▶ [WHAT YOU ARE ASKED TO DO] From the line containing "The height and" to the final line of the material below, return every line exactly. Do not include pictures.

▶ [PROVIDED ENTRIES]
★ ★ ★ ★ ★

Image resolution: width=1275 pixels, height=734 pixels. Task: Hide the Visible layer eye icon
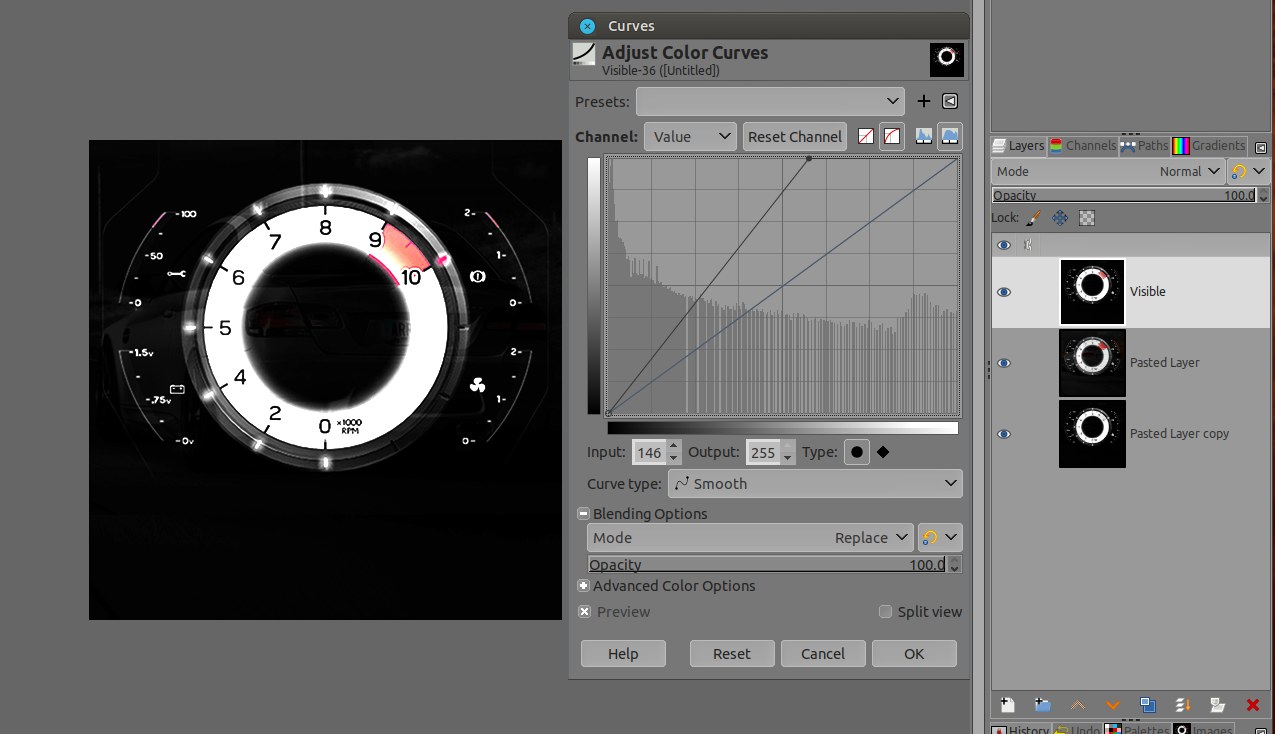click(x=1004, y=292)
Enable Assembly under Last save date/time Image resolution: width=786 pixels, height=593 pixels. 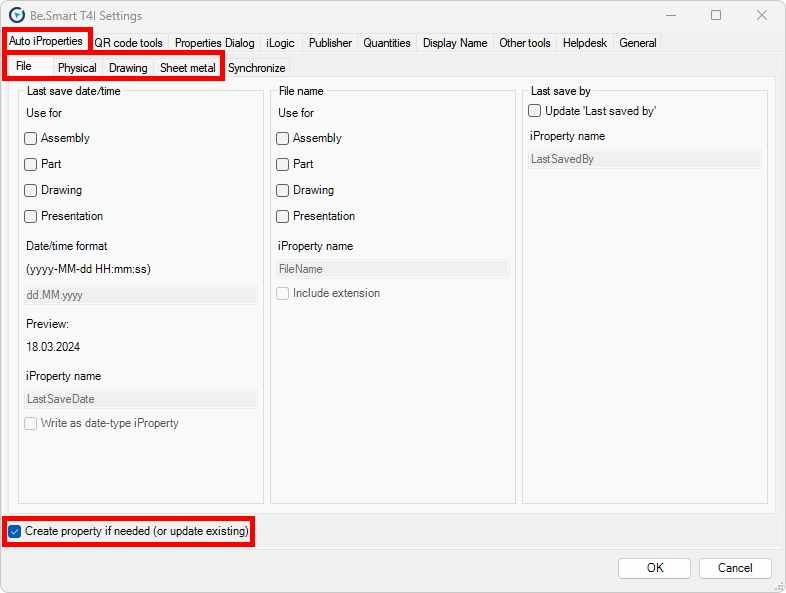tap(31, 139)

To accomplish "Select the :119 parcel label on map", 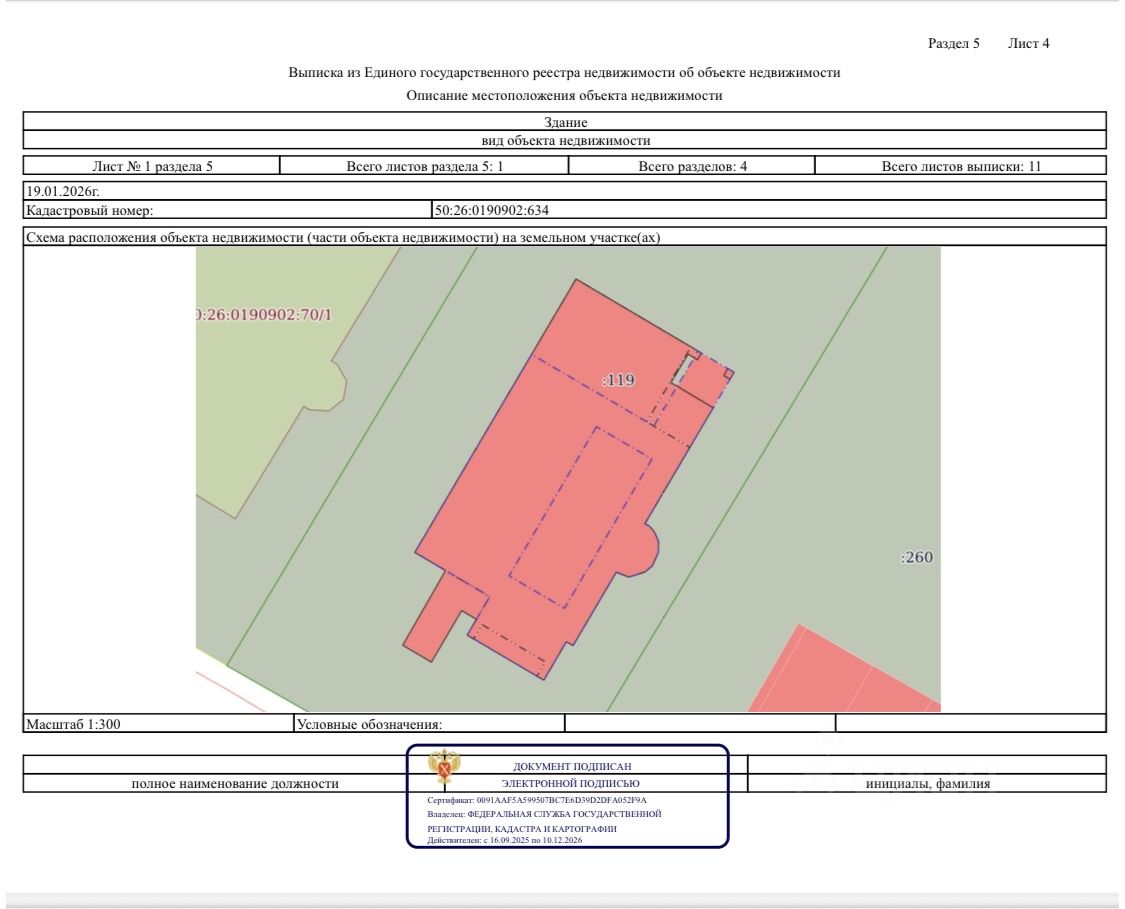I will tap(618, 380).
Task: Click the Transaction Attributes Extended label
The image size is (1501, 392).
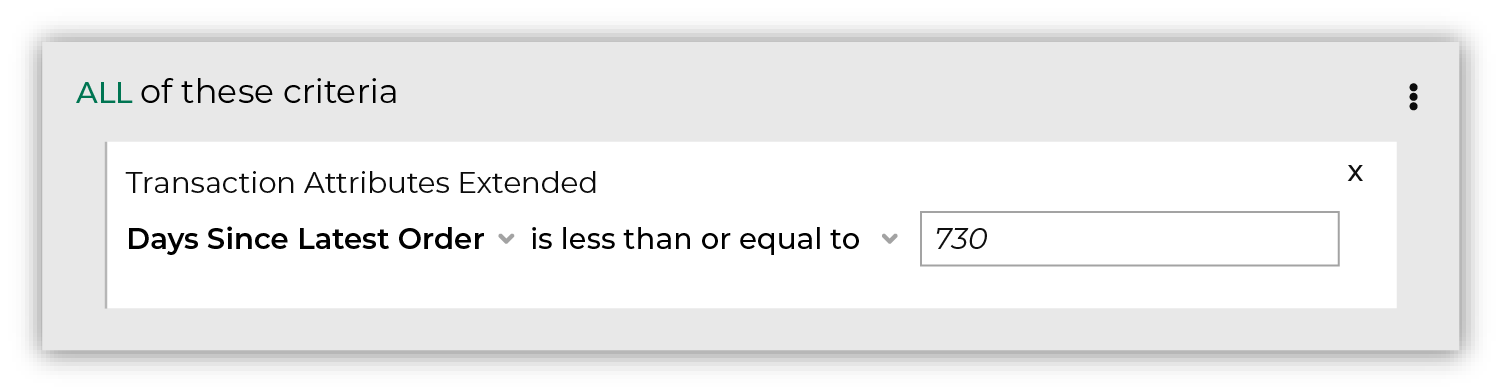Action: pos(361,183)
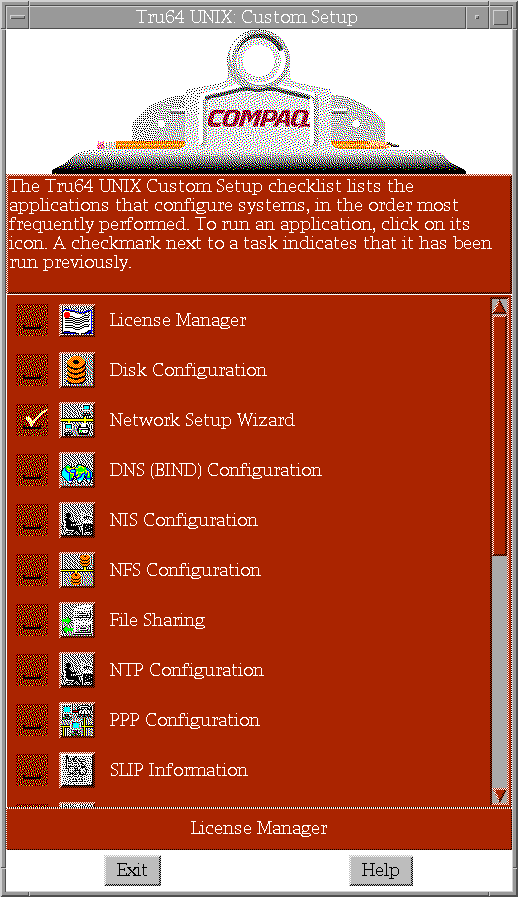
Task: Click the Help button
Action: (381, 870)
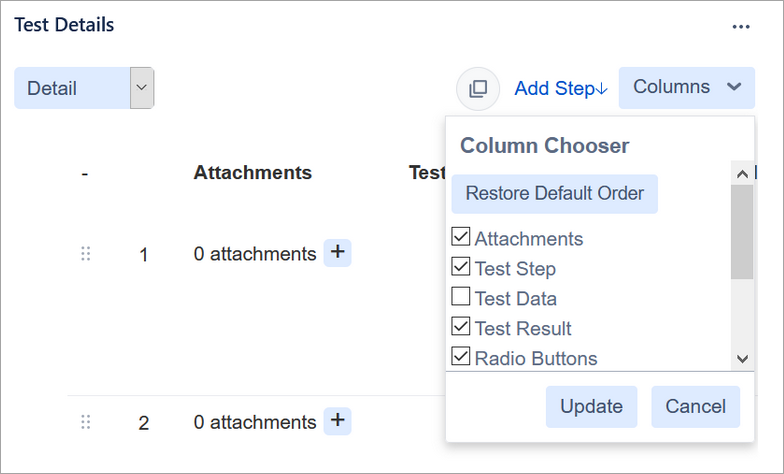This screenshot has height=474, width=784.
Task: Uncheck the Test Result column checkbox
Action: pos(461,327)
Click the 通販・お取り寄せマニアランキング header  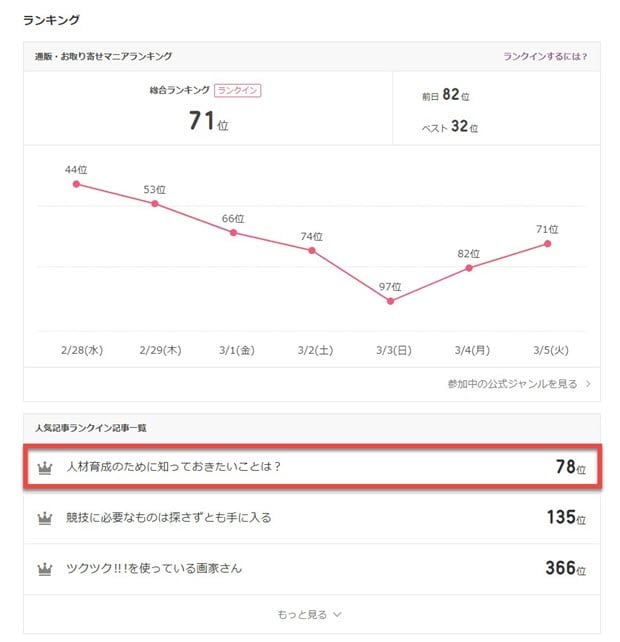(105, 57)
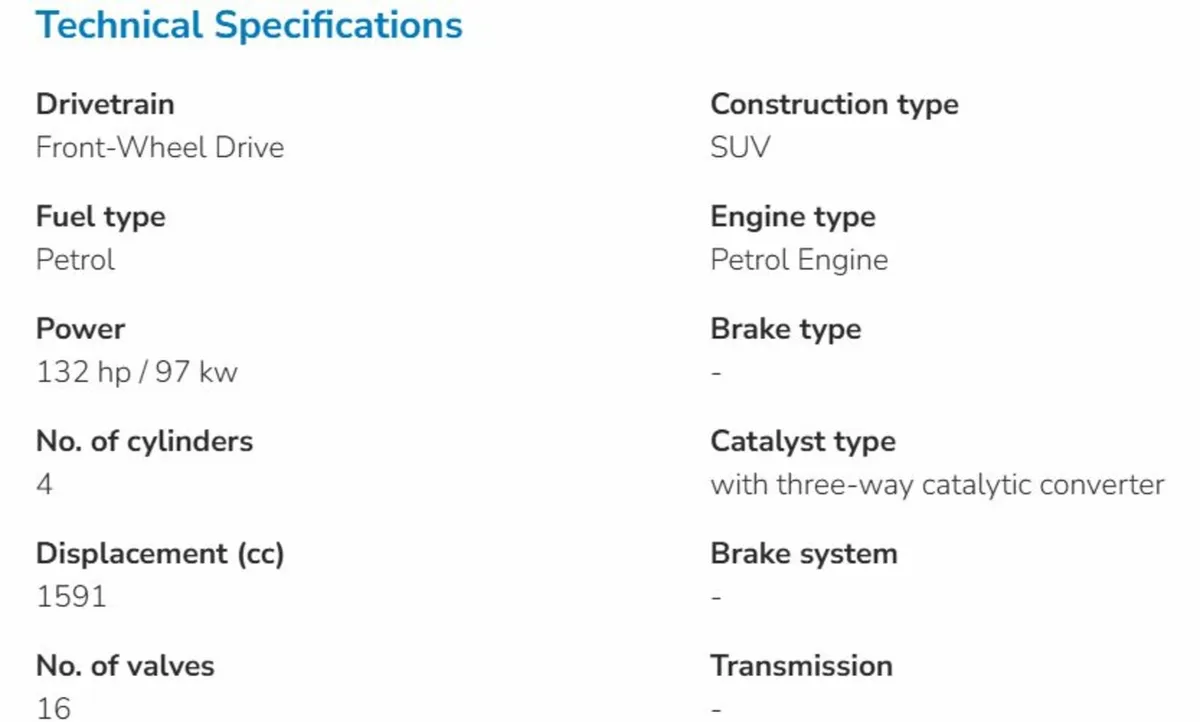This screenshot has width=1200, height=722.
Task: Click the Drivetrain label
Action: coord(105,104)
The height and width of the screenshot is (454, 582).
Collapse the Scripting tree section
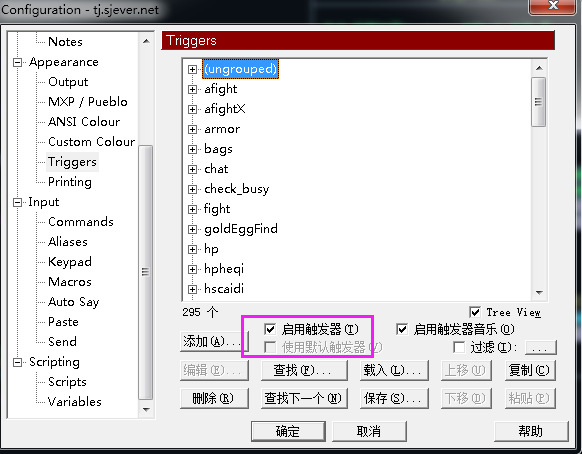coord(17,362)
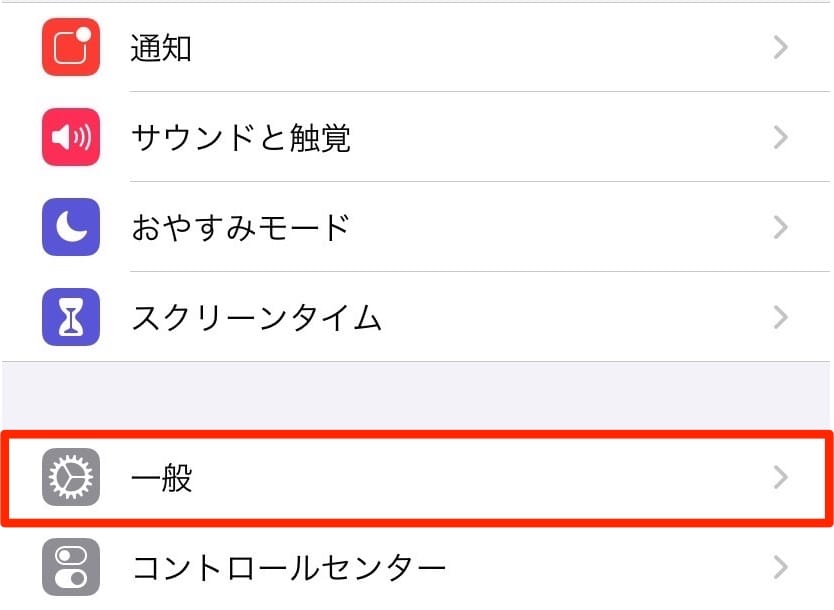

★ ★ ★ ★ ★

▶ [ANSWER AREA]
The height and width of the screenshot is (454, 582).
Collapse the Scripting tree section
coord(17,362)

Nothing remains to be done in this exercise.